We repeat the process of calculating the MSE but for a new specification of the prediction rule. Under an MSE criterion, the minimization problem is now \[\min_{\beta_{0},\beta_{1}}\mathbb{E}\left[\left(Y-\beta_{0}-\beta_{1}X\right)^{2}\right], \tag{2.4}\] with optimal coefficients \(\beta_{0}^{*}\) and \(\beta_{1}^{*}\) satisfying the first-order conditions: \[\mathbb{E}\left(Y-\beta_{0}^{*}-\beta_{1}^{*}X\right) = 0, \ \ \mathbb{E}\left[X\left(Y-\beta_{0}^{*}-\beta_{1}^{*}X\right)\right] = 0\]

As a result, we have \[\beta_{0}^{*} = \mathbb{E}\left(Y\right)-\beta_{1}^{*}\mathbb{E}\left(X\right),\qquad\beta_{1}^{*}=\dfrac{\mathbb{E}\left(XY\right)-\mathbb{E}\left(Y\right)\mathbb{E}\left(X\right)}{\mathbb{E}\left(X^2\right)-\mathbb{E}\left(X\right)^2}.\]

In the end, we can rewrite as \[\beta_{0}^{*} = \mathbb{E}\left(Y\right)-\beta_{1}^{*}\mathbb{E}\left(X\right),\qquad\beta_{1}^{*}=\dfrac{\mathsf{Cov}\left(X,Y\right)}{\mathsf{Var}\left(X\right)}. \tag{2.5}\]

Take note of how we computed linear regression in lm(). Do you find some similarities and parallels? What are the differences?

2.3.1.3 Best prediction

What if we want to incorporate additional information from \(X\) in our prediction rule, but this time we want to leave \(g(X)\) unspecified?

Under an MSE criterion, the minimization problem is now \[\min_{g(X)}\mathbb{E}\left[\left(Y-g(X)\right)^{2}\right].\] We now impose a restriction to make some progress, without introducing a lot of new mathematical ideas.

Let us assume that \(X\) is a discrete random variable with support points \(x_1,\ldots, x_K\). We do not need to assume that \(Y\) is also discrete. If we want to find the best function \(g\) which will minimize mean squared error and \(X\) takes on a finite number of support points, we can look at this case by case.

Let \(x_k\) be any one of those support points. For the subpopulation where \(X=x_k\), how would we optimally predict the \(Y\) of any arbitrarily selected unit from that subpopulation? In other words, we are looking for the number \(g\left(x_k\right)\) to minimize MSE. This is nothing but best constant prediction in Section 2.3.1.1. We know from Section 2.3.1.1 that the best constant prediction would be population mean for that subpopulation, i.e., \(\mathbb{E}\left(Y|X=x_k\right)\).

Because the argument in the previous paragraph applies to all support points, the choice of \(g\) which will solve the minimization problem would have the same core structure. It is the \(\mathbb{E}\left(Y|X\right)\).

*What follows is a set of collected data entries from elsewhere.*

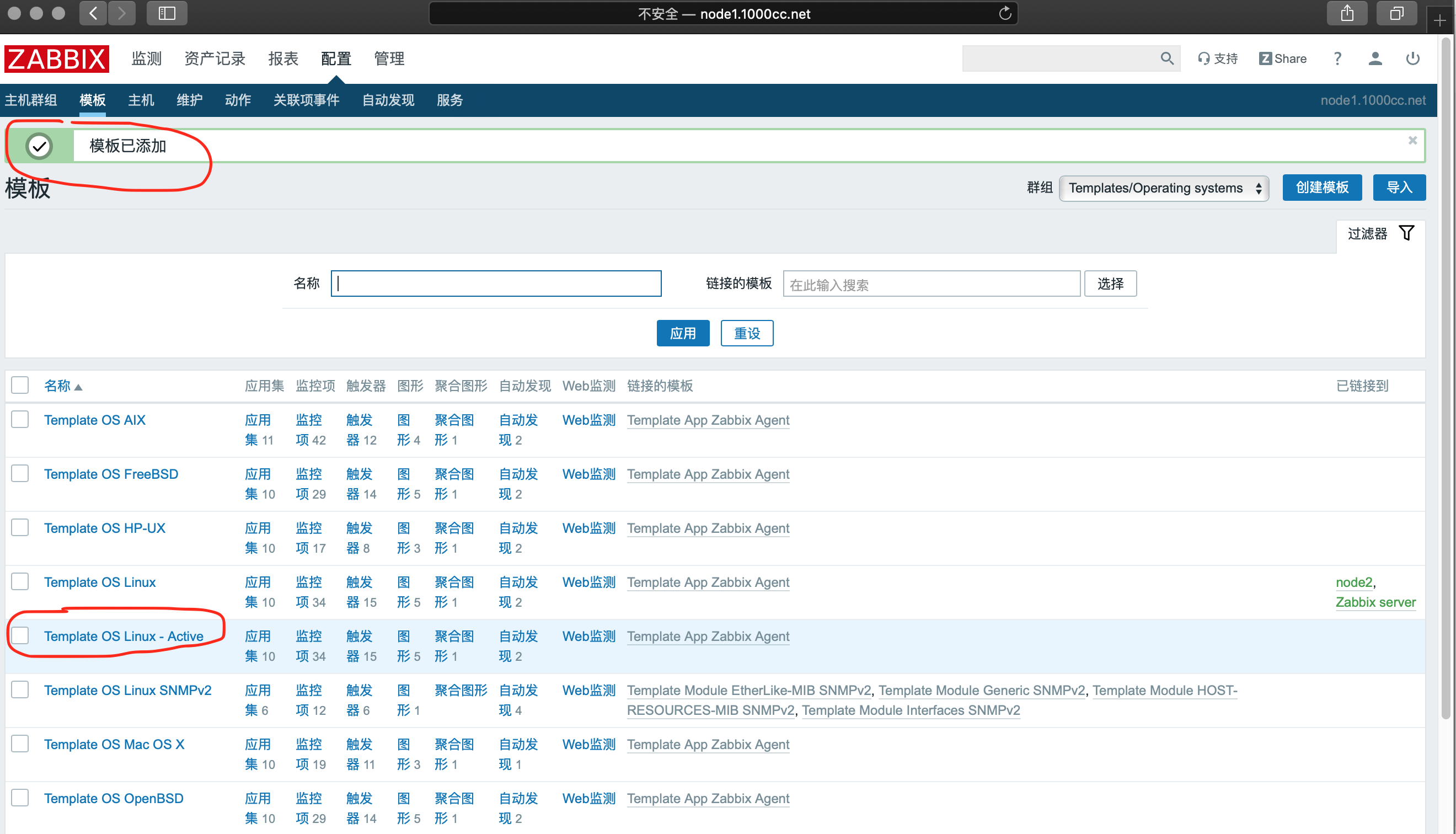Tick the Template OS Linux - Active checkbox
1456x834 pixels.
tap(20, 635)
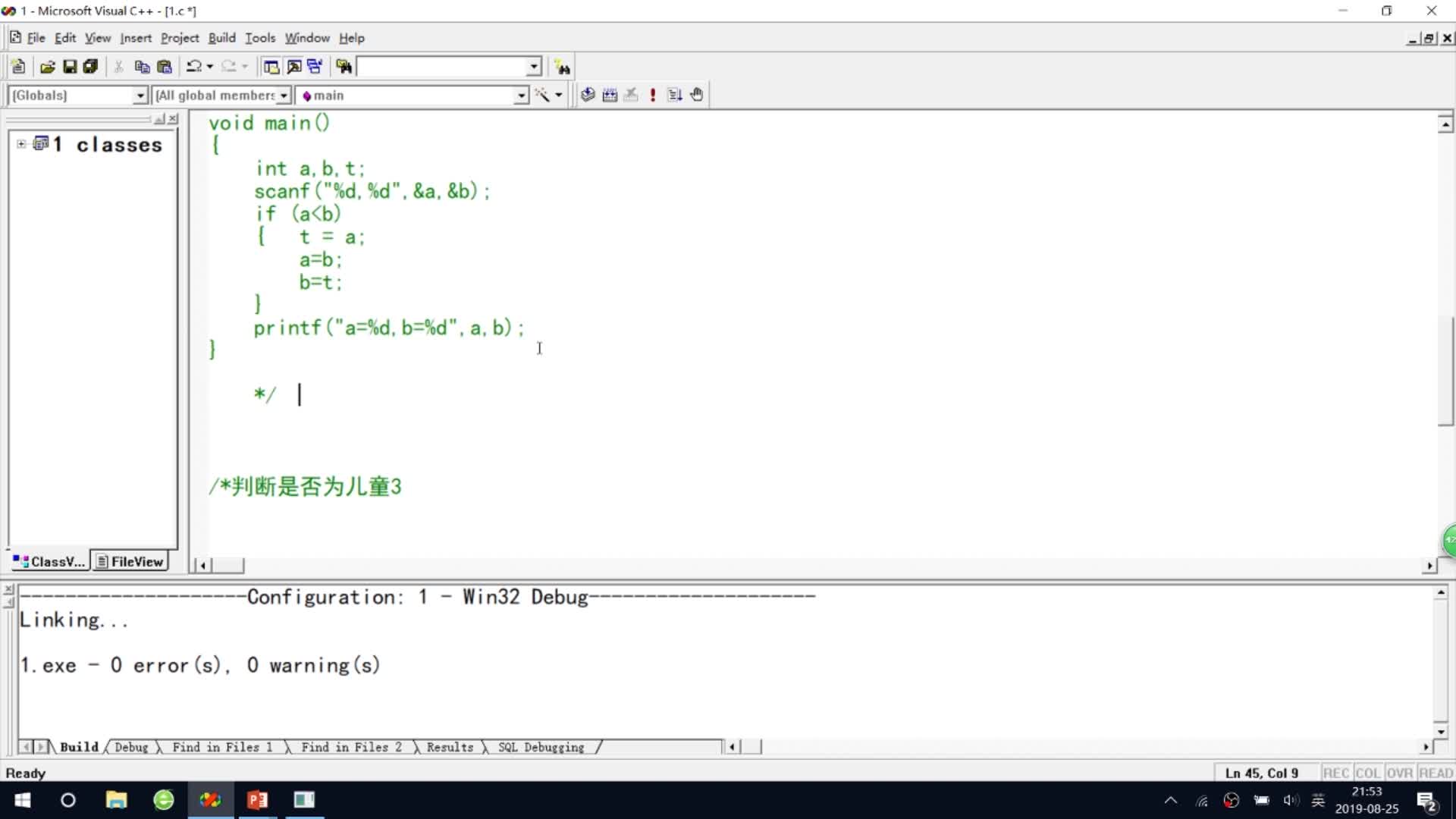
Task: Click the Build icon next to Compile
Action: click(609, 95)
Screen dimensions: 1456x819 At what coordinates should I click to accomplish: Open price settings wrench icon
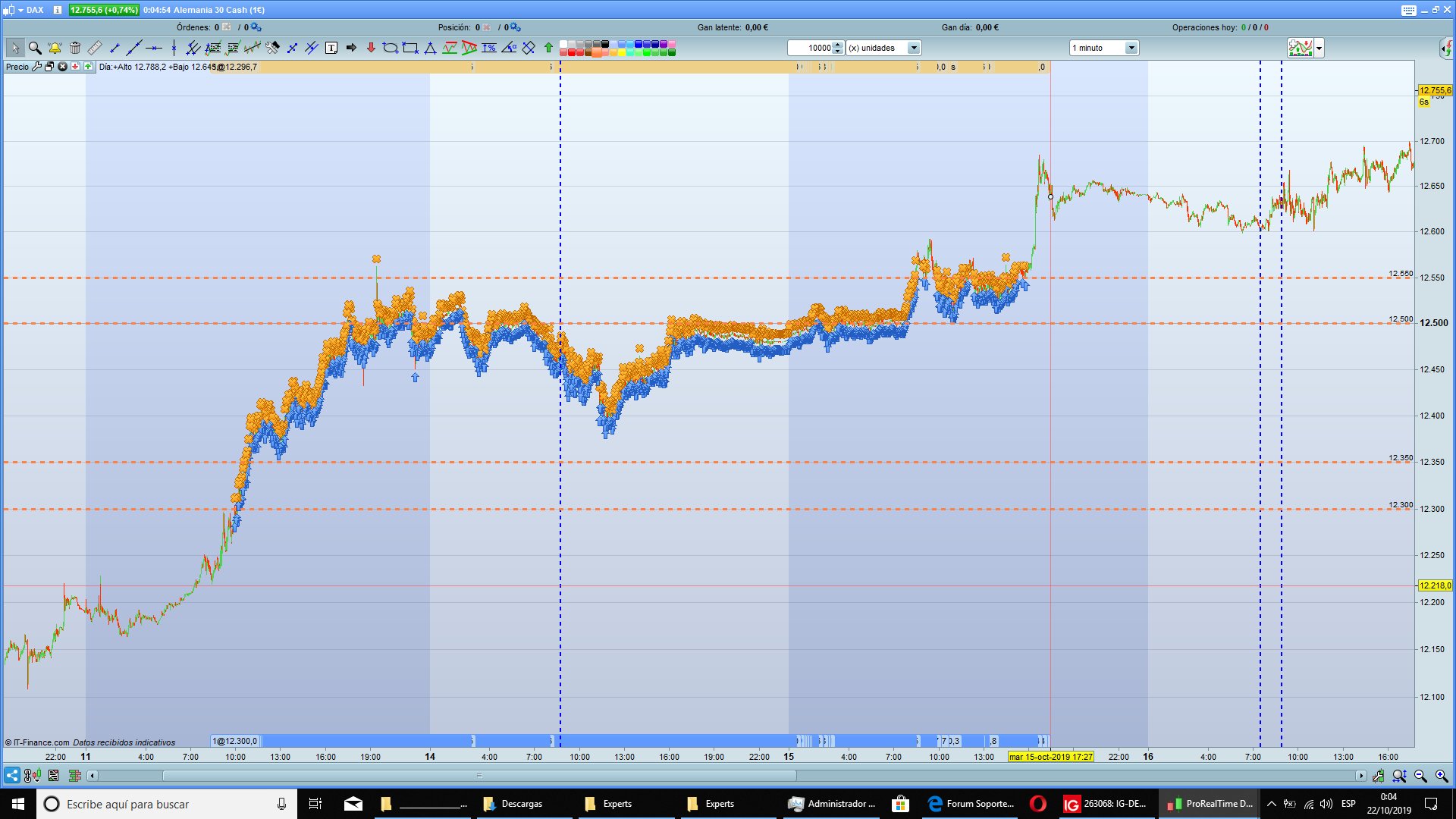pyautogui.click(x=36, y=67)
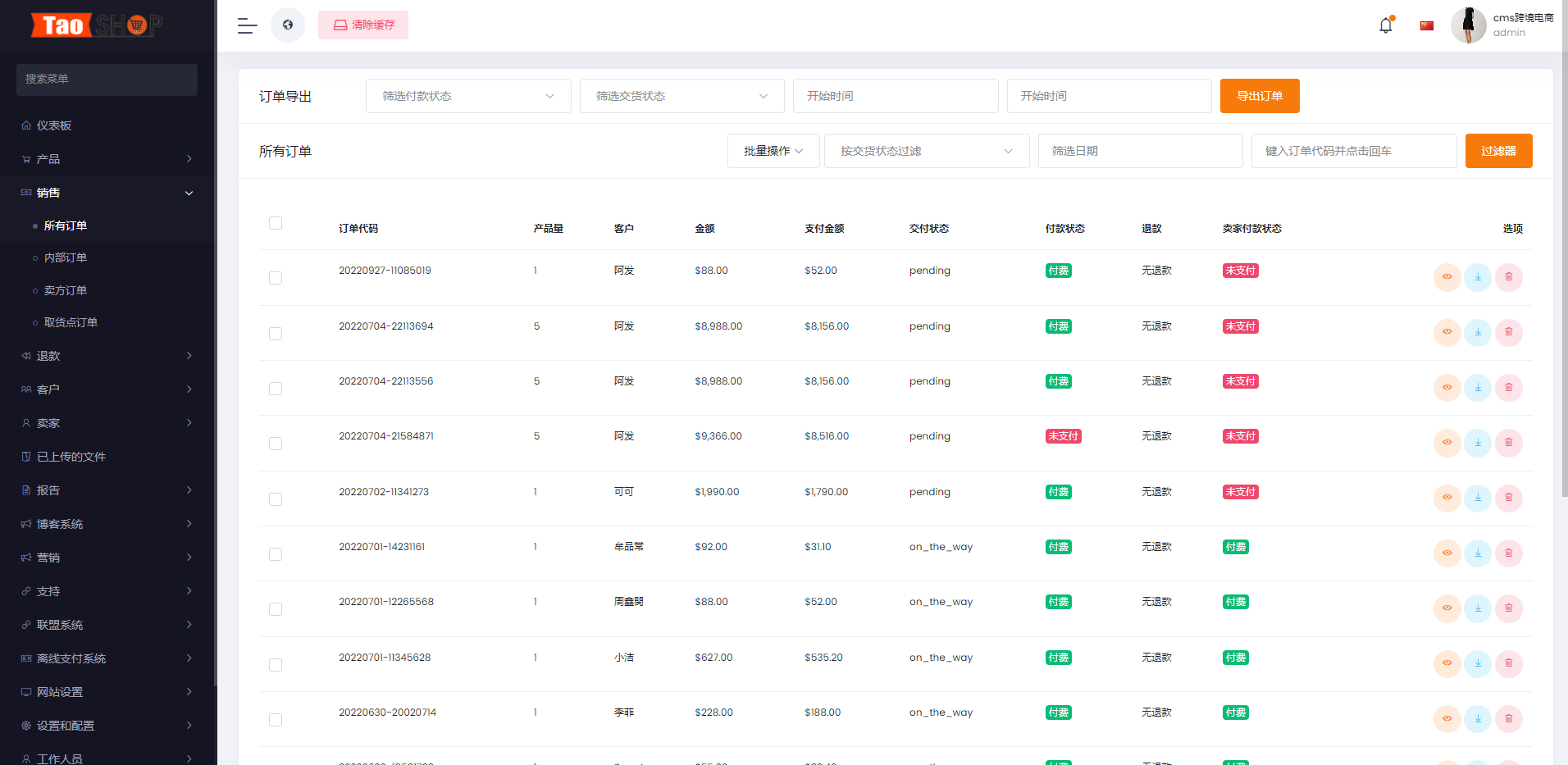Expand the 产品 sidebar menu
The height and width of the screenshot is (765, 1568).
coord(51,158)
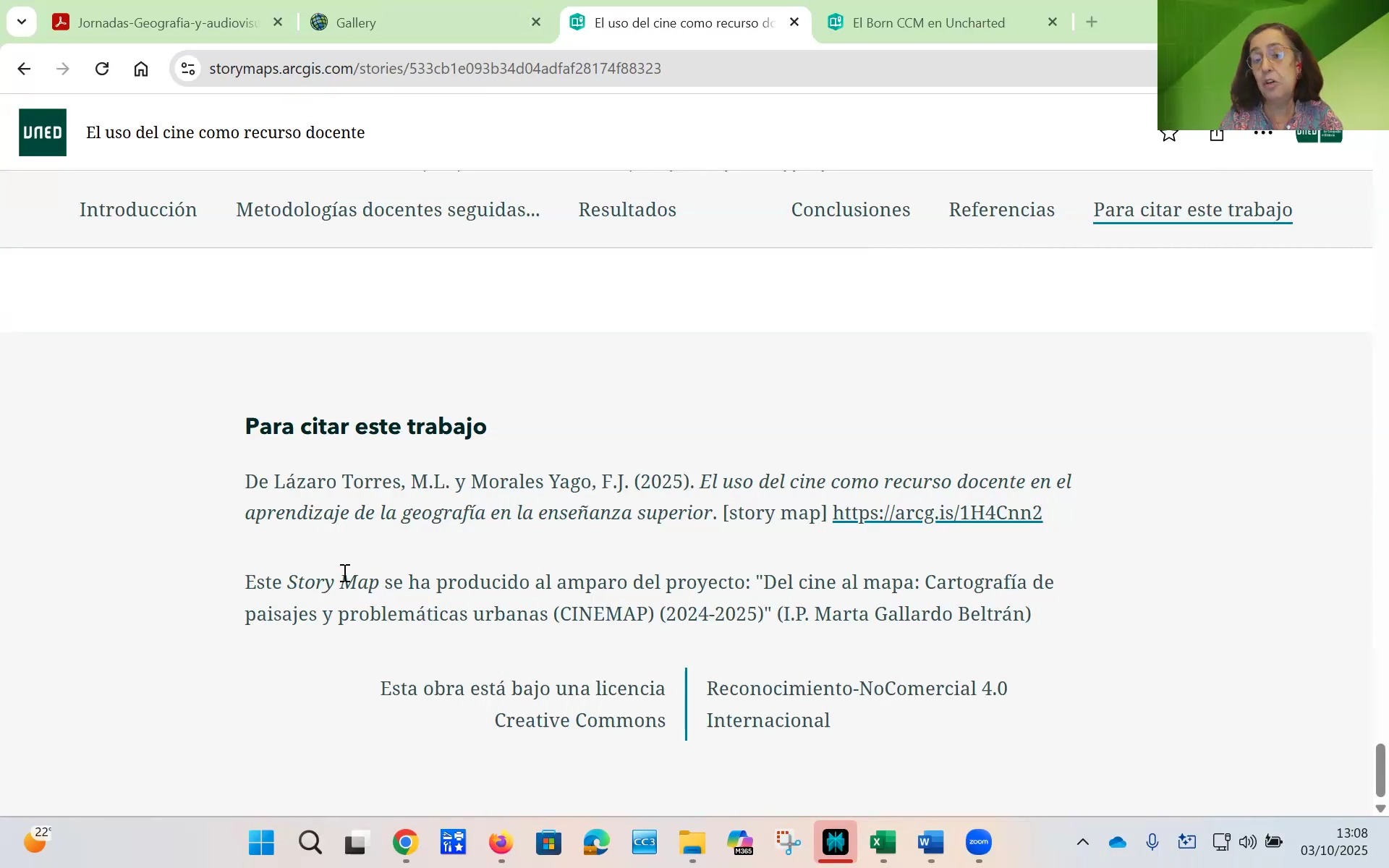Open the arcg.is/1H4Cnn2 citation link

click(x=937, y=513)
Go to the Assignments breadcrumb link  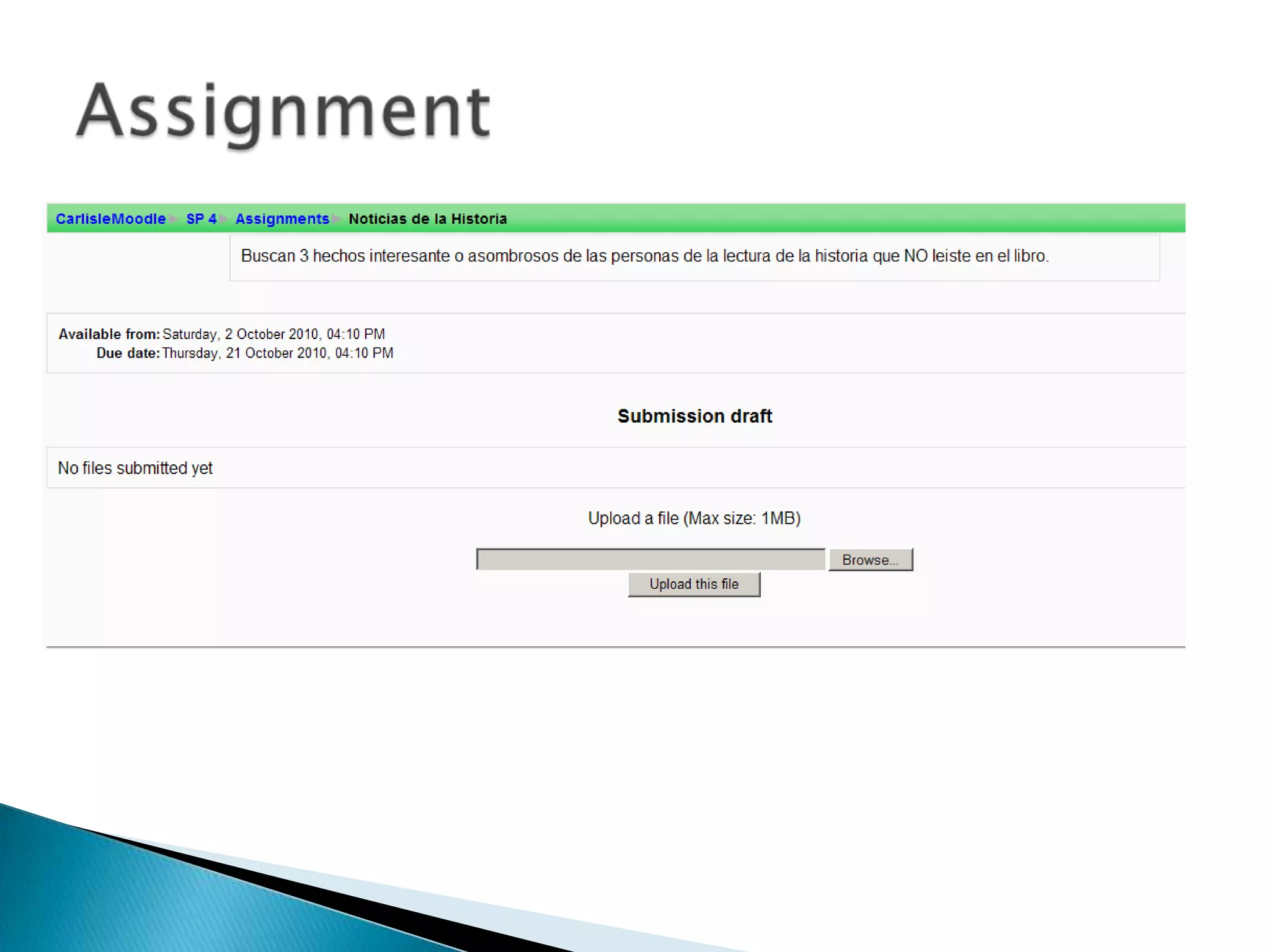point(282,219)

2.3.1.4 Connections to Chapter 1

By now, you should have noticed that the tools which have been introduced to you in Chapter 1 and this chapter can be theoretically justified for prediction use cases. As a result, findings based on the tools you have learned so far could be expressed in the language of prediction. Of course, the justification requires us to maintain additional assumptions:

The data that we observe is but one of the many realizations or draws from the joint distribution \((X,Y)\). This aspect becomes more refined as you progress towards more complicated settings.
The metric to judge whether you have made a good prediction is an MSE criterion. You have to accept this whether you like it or not, especially if you apply the tools.
A very technical requirement is that these expected values actually exist. You might argue that we are talking about them already, so they must exist, right? In some application areas like climate and finance, there are tools which don’t rely on the existence of these expected values. In addition, their use cases make it hard to justify the use of expected values for prediction.

2.3.2 Which prediction stance should you adopt?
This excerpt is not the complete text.